**YOUR TASK**
Locate the line that contains "Collapse the Preferred Response panel chevron" in the entries below, then repeat it and every following line through the line that contains "Task: Click the 3月 marker on time axis", exactly, and no others.

━━━ EXCERPTED RECORDS

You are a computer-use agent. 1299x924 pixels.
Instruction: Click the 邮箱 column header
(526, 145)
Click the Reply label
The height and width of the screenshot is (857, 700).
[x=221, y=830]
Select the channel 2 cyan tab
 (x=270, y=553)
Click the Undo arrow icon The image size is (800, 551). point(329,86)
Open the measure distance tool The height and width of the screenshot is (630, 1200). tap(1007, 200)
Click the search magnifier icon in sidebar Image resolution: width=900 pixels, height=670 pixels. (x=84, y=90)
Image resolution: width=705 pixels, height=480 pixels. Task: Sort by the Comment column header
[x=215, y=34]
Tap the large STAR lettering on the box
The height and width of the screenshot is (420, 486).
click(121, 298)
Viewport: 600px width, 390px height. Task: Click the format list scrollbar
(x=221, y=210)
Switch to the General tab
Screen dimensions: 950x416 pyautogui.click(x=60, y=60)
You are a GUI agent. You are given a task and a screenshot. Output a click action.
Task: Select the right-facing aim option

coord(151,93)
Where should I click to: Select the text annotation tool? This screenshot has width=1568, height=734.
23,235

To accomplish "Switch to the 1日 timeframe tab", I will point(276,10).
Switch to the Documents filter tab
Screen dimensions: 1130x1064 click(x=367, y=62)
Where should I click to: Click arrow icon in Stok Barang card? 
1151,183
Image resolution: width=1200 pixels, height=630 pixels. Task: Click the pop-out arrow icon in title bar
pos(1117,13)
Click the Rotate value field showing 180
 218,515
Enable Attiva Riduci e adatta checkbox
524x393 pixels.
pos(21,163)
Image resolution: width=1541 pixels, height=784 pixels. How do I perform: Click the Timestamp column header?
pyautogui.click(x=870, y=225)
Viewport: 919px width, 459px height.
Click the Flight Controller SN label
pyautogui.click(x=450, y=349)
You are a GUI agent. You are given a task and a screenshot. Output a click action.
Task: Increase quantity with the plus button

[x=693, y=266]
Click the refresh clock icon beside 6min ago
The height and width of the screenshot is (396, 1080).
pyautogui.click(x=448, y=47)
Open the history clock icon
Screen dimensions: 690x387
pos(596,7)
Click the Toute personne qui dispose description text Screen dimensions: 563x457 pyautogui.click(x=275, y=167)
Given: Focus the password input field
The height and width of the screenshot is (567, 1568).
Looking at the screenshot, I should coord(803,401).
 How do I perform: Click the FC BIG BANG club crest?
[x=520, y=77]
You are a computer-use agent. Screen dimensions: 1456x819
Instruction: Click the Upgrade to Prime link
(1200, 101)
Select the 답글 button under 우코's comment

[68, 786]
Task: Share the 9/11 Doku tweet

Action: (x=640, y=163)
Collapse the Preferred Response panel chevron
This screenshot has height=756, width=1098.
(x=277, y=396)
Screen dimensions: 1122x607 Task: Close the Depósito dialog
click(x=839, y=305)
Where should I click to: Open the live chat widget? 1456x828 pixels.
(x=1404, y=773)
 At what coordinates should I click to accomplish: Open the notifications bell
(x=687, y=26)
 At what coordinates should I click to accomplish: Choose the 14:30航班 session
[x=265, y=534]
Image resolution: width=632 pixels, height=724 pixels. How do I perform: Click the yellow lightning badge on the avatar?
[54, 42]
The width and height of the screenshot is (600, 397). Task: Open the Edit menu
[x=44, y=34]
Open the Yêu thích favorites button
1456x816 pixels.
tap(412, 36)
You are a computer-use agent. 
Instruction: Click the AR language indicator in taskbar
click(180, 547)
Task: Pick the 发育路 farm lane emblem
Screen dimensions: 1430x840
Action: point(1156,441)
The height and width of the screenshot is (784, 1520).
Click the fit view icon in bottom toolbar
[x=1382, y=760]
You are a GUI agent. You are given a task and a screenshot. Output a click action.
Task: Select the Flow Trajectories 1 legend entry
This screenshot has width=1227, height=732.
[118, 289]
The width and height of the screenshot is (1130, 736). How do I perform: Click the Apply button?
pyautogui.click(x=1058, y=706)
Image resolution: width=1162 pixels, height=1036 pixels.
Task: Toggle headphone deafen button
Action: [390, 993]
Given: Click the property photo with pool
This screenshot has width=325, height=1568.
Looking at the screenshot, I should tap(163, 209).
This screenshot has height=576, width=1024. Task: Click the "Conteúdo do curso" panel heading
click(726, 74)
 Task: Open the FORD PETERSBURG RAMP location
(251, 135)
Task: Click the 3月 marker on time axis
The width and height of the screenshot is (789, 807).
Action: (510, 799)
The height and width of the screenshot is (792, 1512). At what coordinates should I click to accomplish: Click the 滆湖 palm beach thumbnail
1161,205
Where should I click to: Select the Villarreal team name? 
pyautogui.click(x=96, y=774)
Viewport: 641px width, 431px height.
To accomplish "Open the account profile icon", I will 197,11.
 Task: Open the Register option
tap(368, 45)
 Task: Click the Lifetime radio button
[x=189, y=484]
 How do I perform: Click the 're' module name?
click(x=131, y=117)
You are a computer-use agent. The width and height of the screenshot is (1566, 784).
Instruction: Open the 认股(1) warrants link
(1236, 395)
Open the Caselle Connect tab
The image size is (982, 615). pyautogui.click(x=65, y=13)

━━━━━━

**TASK RESPONSE**
Collapse the Preferred Response panel chevron
This screenshot has height=756, width=1098.
(x=277, y=396)
Screen dimensions: 1122x607 Task: Close the Depósito dialog
click(x=839, y=305)
Where should I click to: Open the live chat widget? 1456x828 pixels.
(x=1404, y=773)
 At what coordinates should I click to accomplish: Open the notifications bell
(x=687, y=26)
 At what coordinates should I click to accomplish: Choose the 14:30航班 session
[x=265, y=534]
Image resolution: width=632 pixels, height=724 pixels. How do I perform: Click the yellow lightning badge on the avatar?
[54, 42]
The width and height of the screenshot is (600, 397). Task: Open the Edit menu
[x=44, y=34]
Open the Yêu thích favorites button
1456x816 pixels.
tap(412, 36)
You are a computer-use agent. 
Instruction: Click the AR language indicator in taskbar
click(180, 547)
Task: Pick the 发育路 farm lane emblem
Screen dimensions: 1430x840
Action: point(1156,441)
The height and width of the screenshot is (784, 1520).
Click the fit view icon in bottom toolbar
[x=1382, y=760]
You are a GUI agent. You are given a task and a screenshot. Output a click action.
Task: Select the Flow Trajectories 1 legend entry
This screenshot has width=1227, height=732.
[118, 289]
The width and height of the screenshot is (1130, 736). How do I perform: Click the Apply button?
pyautogui.click(x=1058, y=706)
Image resolution: width=1162 pixels, height=1036 pixels.
Task: Toggle headphone deafen button
Action: [390, 993]
Given: Click the property photo with pool
This screenshot has width=325, height=1568.
Looking at the screenshot, I should tap(163, 209).
This screenshot has height=576, width=1024. Task: Click the "Conteúdo do curso" panel heading
click(726, 74)
 Task: Open the FORD PETERSBURG RAMP location
(251, 135)
Task: Click the 3月 marker on time axis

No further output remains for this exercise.